Total RNA from two biological replicates was extracted using TRIzol (Invitrogen, Cat# 15596026). Library construction and data processing were performed by Novogene (Beijing, China). The RNA integrity was measured by Agilent 2100. After RNA quality check, rRNAs were removed with Epicenter Ribo-ZeroTM Kit (Epicenter). The remaining RNAs were fragmented (250–300 bp) and reverse transcribed using random hexamers. Followed by purification, terminal repair, polyadenylation, adapter ligation, size selection, and degradation of second-strand U-contained cDNA, the strand-specific cDNA library was generated. The cDNA was sequenced with an Illumina HiSeq platform, and 150 bp paired-end reads were generated.

Alignment and quantification of expression

The human genome sequence (GRCh38/hg38) and annotation GTF file (GENCODE version 27) were obtained from https://www.gencodegenes.org/. Clean reads were aligned using HISAT269. We applied the parameter (--rna-strandness RF) to distinguish the first-strand-specific cDNA library. The aligned reads were then used to quantify gene and transcript isoform expression by the StringTie69 software with default parameters. We applied the parameter (--rf) to distinguish the first-strand-specific cDNA library.

Identification of differentially expressed genes (DEGs)

All gene expression data with average FPKM > 0.1 were used to identify DEGs. DEGs were identified using DESeq270 software with default parameters. The P-values were adjusted using the Benjamini and Hochberg method and the threshold was set to Padj < 0.05.

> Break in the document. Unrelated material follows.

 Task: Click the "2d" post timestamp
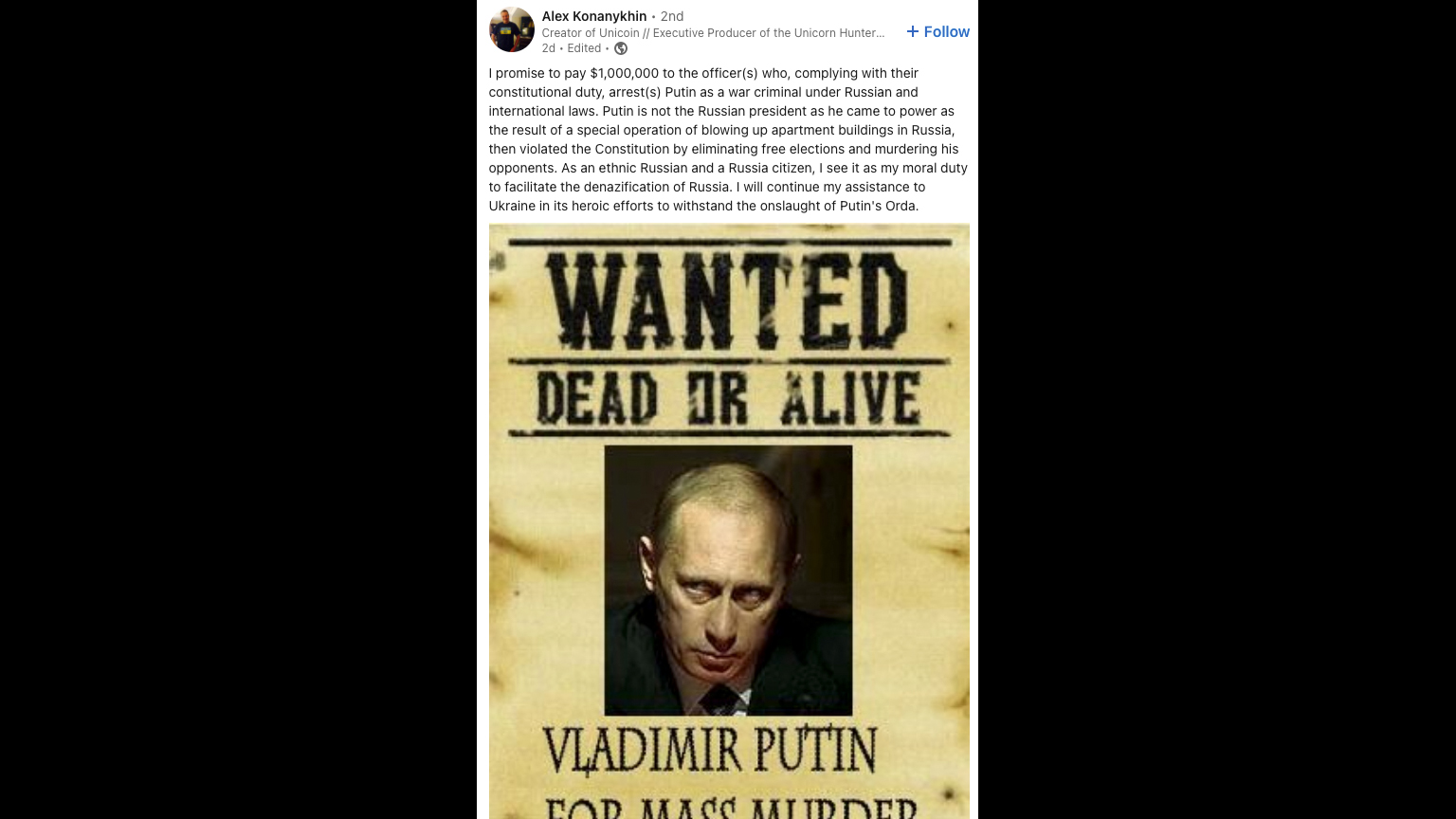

Functional annotation of DEGs

The hallmark enrichment analysis was conducted using hallmark database from MSigDB (Molecular Signatures Database, version 6.2) and the GO enrichment analysis was carried on using the GOTERM_BP_DIRECT database from DAVID (https://david.ncifcrf.gov/home.jsp). The DEGs were converted to Entrez gene ids first and then performed the enrichment analysis. The P-values were adjusted using the Benjamini and Hochberg method and the threshold for significantly enrichment was Padj < 0.05.

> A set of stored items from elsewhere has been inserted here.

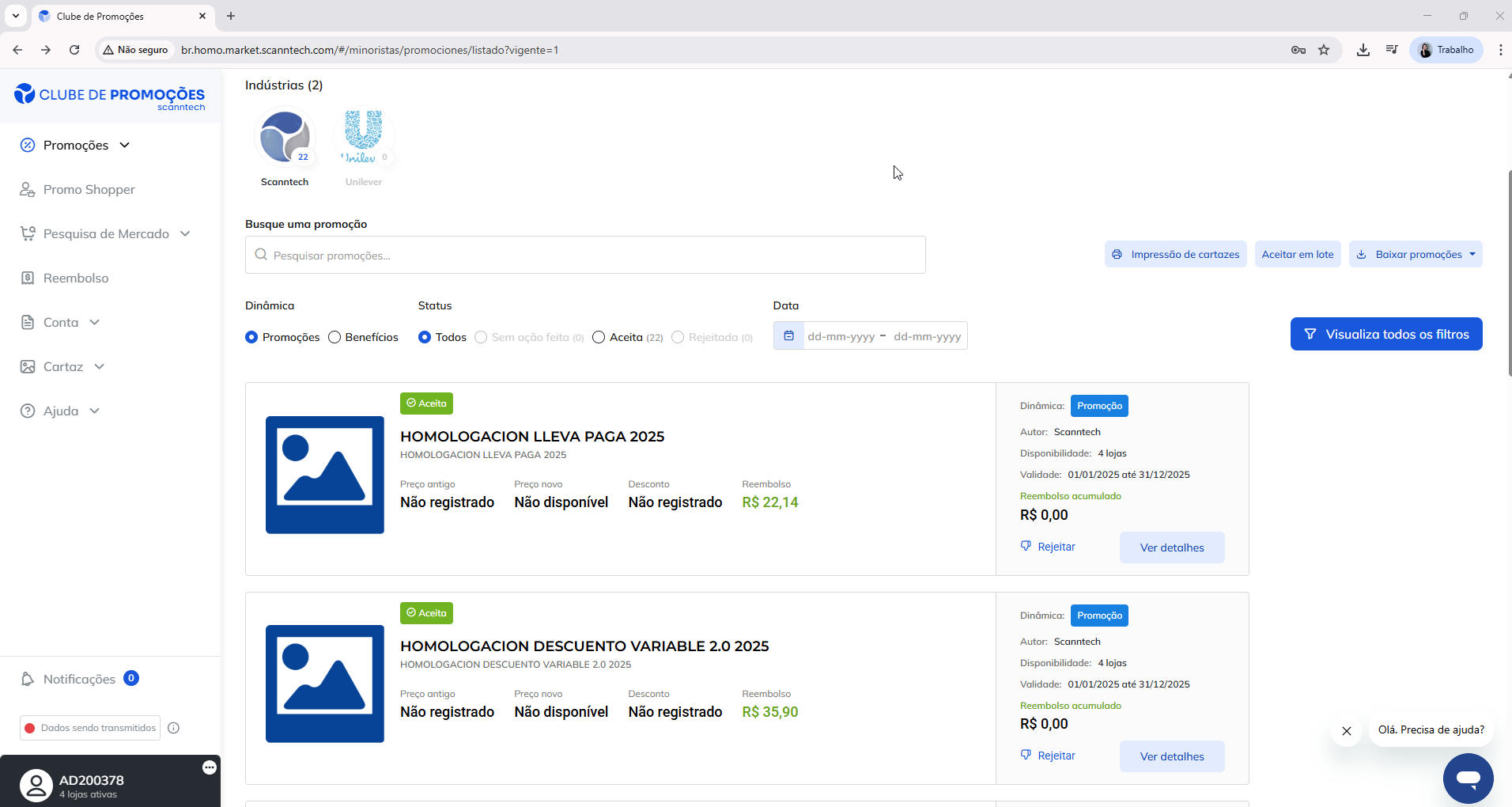Open Promo Shopper from the sidebar
Viewport: 1512px width, 807px height.
(89, 190)
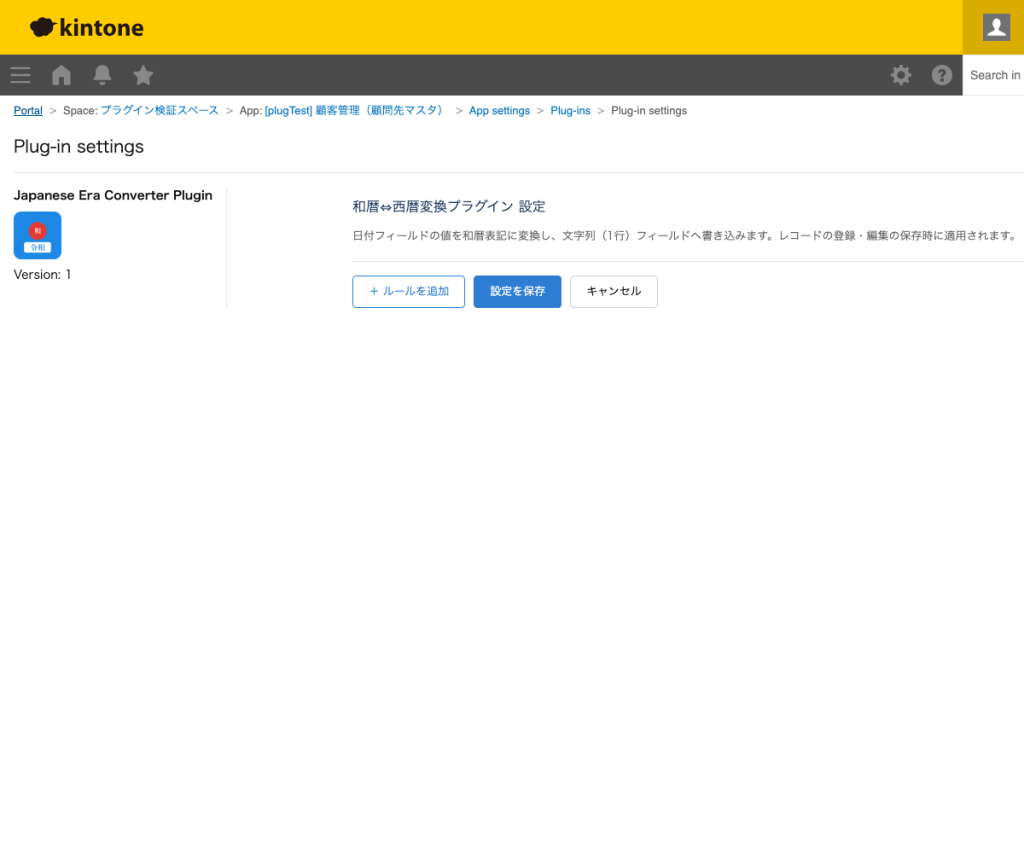Open the help question mark
Image resolution: width=1024 pixels, height=853 pixels.
click(x=941, y=75)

Gene sets enrichment analysis (GSEA)

GSEA was conducted, and the plots was generated by GSEA software (version 3.0) from the Broad Institute (http://software.broadinstitute.org/gsea/index.jsp). Heme metabolism gene set was derived from MSigDB (HALLMARK_HEME_METABOLISM). We input the gene expression matrix with average FPKM > 0.1 from all samples with replicates. The numbers of permutations were set to 1000. All P-values were corrected for multiple testing method and the threshold for significantly enrichment is P< 0.05 and FDR < 0.25.

Heatmap generation

Heatmaps were generated using the R package pheatmap (version 1.0.8). The input values were log transformed FPKM or fold-change. Heatmaps were centered and scaled in the row direction. Euclidean distance and complete method were used for Hierarchical Clustering.

Statistical analysis

Student’s t-test (two-tailed) was conducted to analyze the data. Statistical significance was set at P < 0.05.